• Exercise prompt: Set down exactly the lines in the records below that run from the line with "This screenshot has height=855, width=1295." to the line with "Screen dimensions: 1068x979", inclusive, and nothing more.

• Given records:
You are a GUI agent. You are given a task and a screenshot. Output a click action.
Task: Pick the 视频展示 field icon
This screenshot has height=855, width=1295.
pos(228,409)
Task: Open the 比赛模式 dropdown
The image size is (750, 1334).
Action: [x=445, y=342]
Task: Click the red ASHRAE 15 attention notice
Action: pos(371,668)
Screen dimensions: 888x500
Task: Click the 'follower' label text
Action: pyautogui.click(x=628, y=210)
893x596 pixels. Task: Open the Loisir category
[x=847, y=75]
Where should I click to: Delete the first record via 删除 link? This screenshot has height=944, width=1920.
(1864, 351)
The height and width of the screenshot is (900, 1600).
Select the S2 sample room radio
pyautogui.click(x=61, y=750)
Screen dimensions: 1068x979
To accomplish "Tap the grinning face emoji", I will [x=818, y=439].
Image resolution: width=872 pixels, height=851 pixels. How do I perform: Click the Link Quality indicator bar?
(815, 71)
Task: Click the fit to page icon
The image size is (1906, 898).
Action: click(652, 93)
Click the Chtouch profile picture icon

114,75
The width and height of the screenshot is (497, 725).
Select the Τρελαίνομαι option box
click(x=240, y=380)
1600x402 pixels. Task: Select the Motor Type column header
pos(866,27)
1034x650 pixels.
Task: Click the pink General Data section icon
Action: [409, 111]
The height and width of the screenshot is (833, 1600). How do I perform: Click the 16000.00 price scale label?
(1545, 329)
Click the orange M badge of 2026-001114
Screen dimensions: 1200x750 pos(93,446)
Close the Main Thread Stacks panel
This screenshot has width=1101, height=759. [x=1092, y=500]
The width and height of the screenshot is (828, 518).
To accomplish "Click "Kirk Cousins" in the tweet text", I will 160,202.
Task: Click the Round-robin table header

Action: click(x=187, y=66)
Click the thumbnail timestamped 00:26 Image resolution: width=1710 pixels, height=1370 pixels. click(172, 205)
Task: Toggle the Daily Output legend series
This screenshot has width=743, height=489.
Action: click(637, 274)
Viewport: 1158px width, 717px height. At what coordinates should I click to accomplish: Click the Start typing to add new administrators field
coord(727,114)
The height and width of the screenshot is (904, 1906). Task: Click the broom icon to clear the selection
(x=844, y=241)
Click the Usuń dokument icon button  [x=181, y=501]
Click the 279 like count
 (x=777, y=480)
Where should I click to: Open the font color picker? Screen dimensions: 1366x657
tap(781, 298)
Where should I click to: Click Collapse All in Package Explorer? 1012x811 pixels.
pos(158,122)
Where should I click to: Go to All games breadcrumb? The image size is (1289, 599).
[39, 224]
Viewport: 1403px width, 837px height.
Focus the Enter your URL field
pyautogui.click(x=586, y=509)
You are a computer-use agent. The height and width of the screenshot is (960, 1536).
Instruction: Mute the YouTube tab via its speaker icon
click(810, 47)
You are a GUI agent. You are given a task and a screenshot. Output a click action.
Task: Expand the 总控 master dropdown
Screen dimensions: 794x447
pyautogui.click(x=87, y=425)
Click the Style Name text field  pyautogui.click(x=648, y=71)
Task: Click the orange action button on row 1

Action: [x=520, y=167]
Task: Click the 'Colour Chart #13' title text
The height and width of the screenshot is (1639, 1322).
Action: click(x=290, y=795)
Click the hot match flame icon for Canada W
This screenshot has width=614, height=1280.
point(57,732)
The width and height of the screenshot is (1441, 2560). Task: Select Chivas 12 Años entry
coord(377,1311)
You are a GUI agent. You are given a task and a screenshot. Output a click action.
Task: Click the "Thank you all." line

• Solution to this exercise:
This screenshot has height=855, width=1295.
pos(228,409)
Task: Open the 比赛模式 dropdown
The image size is (750, 1334).
Action: [x=445, y=342]
Task: Click the red ASHRAE 15 attention notice
Action: pos(371,668)
Screen dimensions: 888x500
Task: Click the 'follower' label text
Action: pyautogui.click(x=628, y=210)
893x596 pixels. Task: Open the Loisir category
[x=847, y=75]
Where should I click to: Delete the first record via 删除 link? This screenshot has height=944, width=1920.
(1864, 351)
The height and width of the screenshot is (900, 1600).
Select the S2 sample room radio
pyautogui.click(x=61, y=750)
Screen dimensions: 1068x979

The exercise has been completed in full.